(Collected data entries)
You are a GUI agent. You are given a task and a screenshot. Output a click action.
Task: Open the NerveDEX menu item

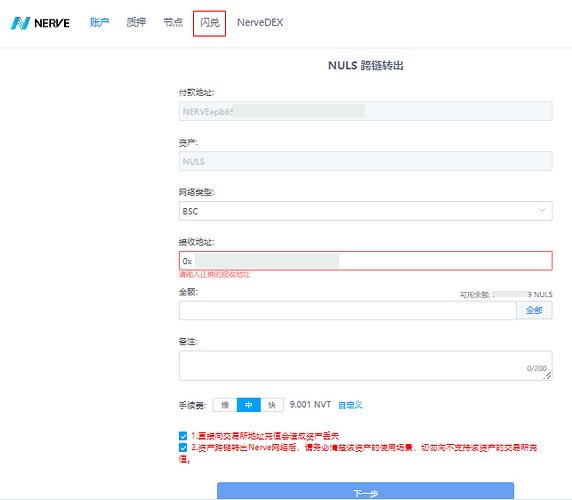click(x=260, y=23)
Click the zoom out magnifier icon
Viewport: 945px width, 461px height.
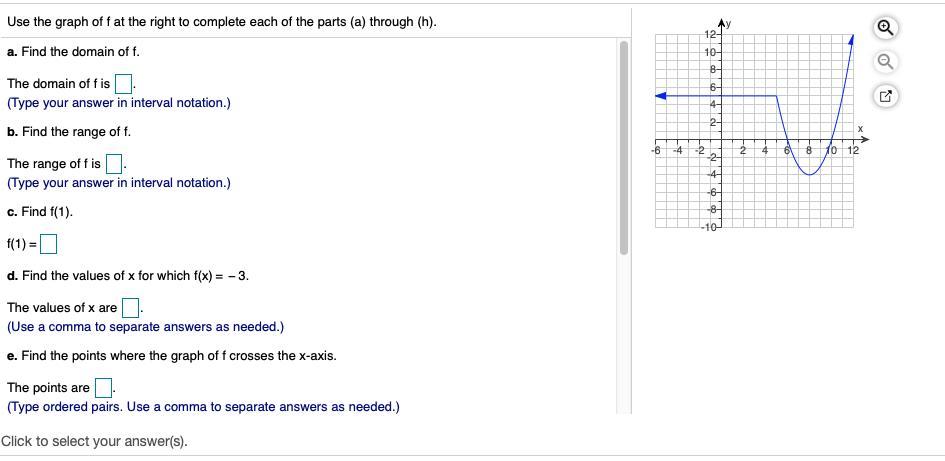886,63
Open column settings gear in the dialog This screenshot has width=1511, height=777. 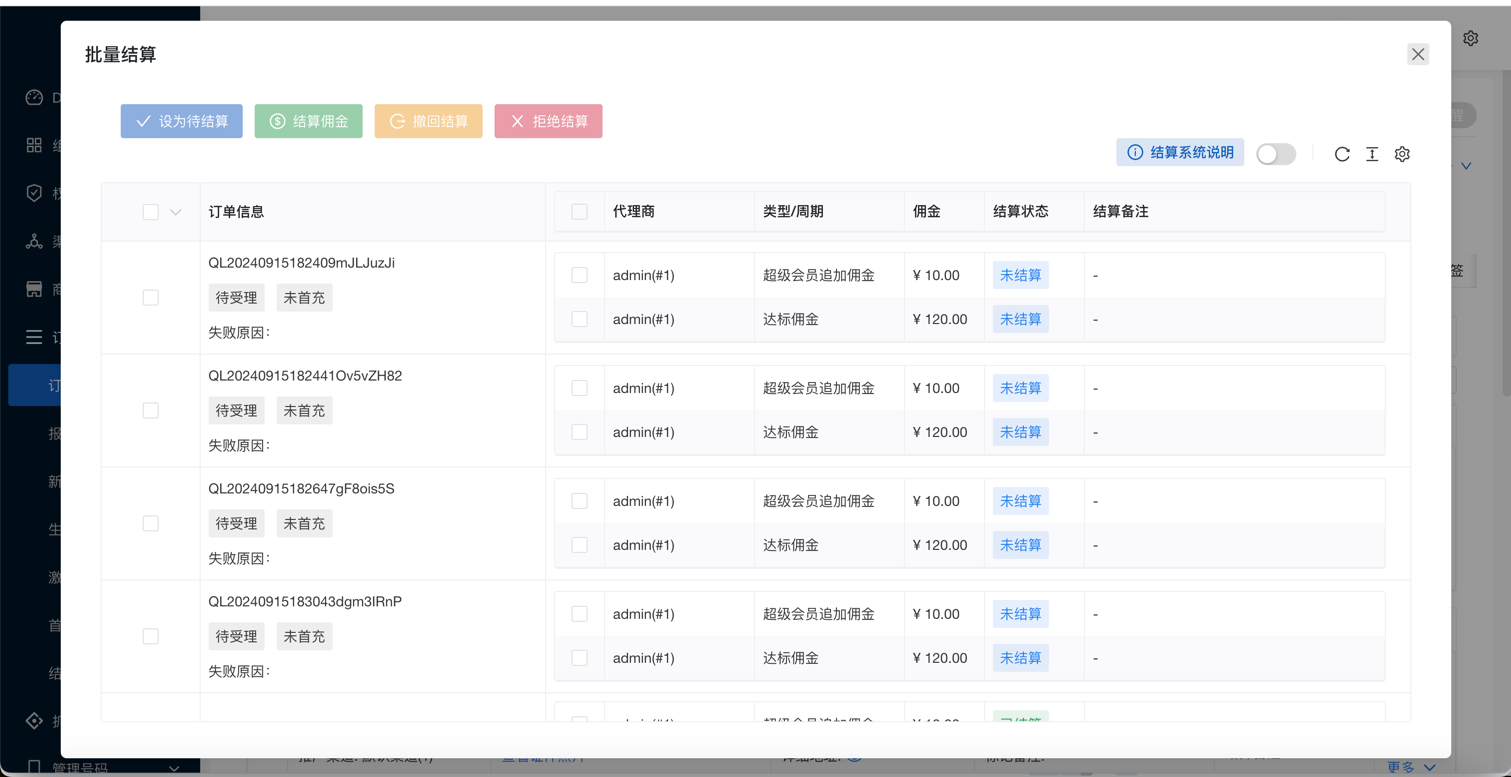click(1402, 154)
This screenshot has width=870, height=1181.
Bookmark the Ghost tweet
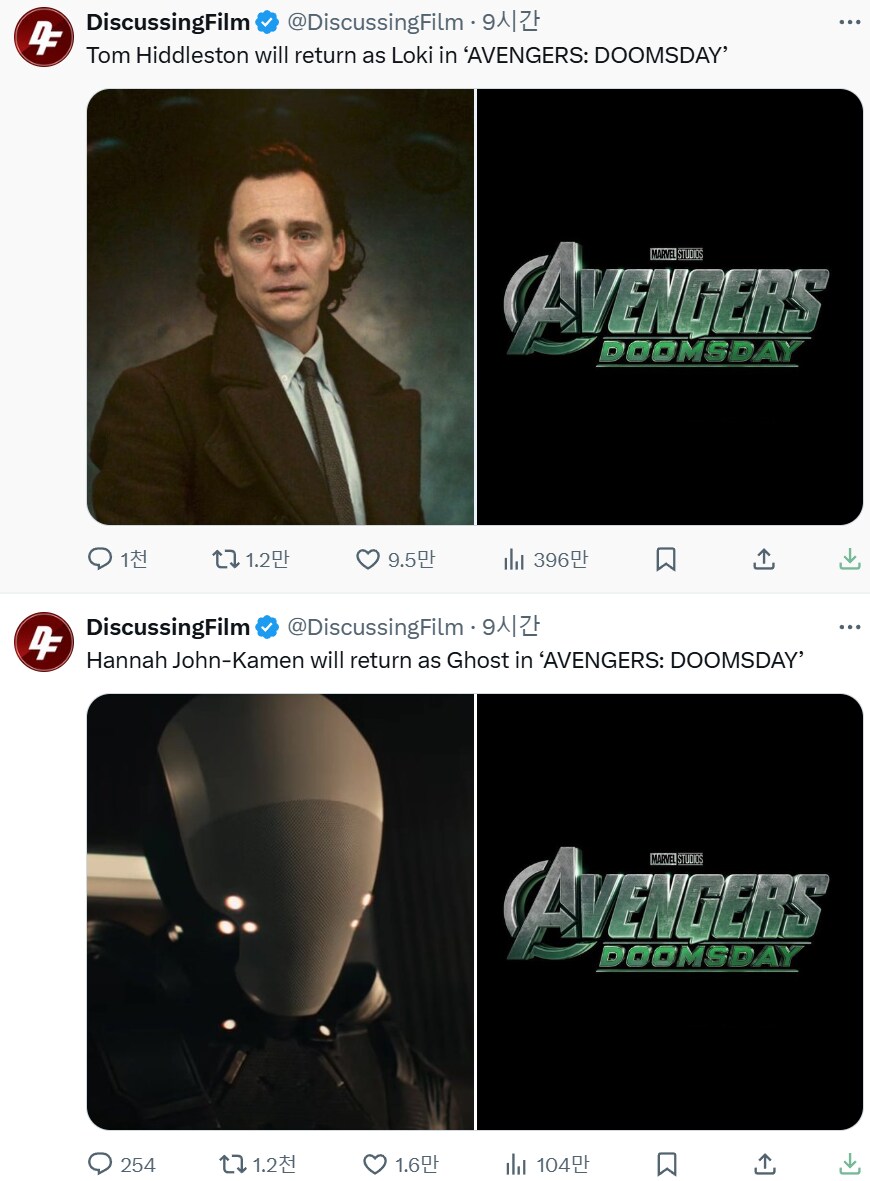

### Work instructions
Please set down only the lines from the one containing "This screenshot has width=870, height=1181." through the end of the entries, exactly as they stand, both ends included and with no pictures.

### Result of the task
This screenshot has width=870, height=1181.
Bookmark the Ghost tweet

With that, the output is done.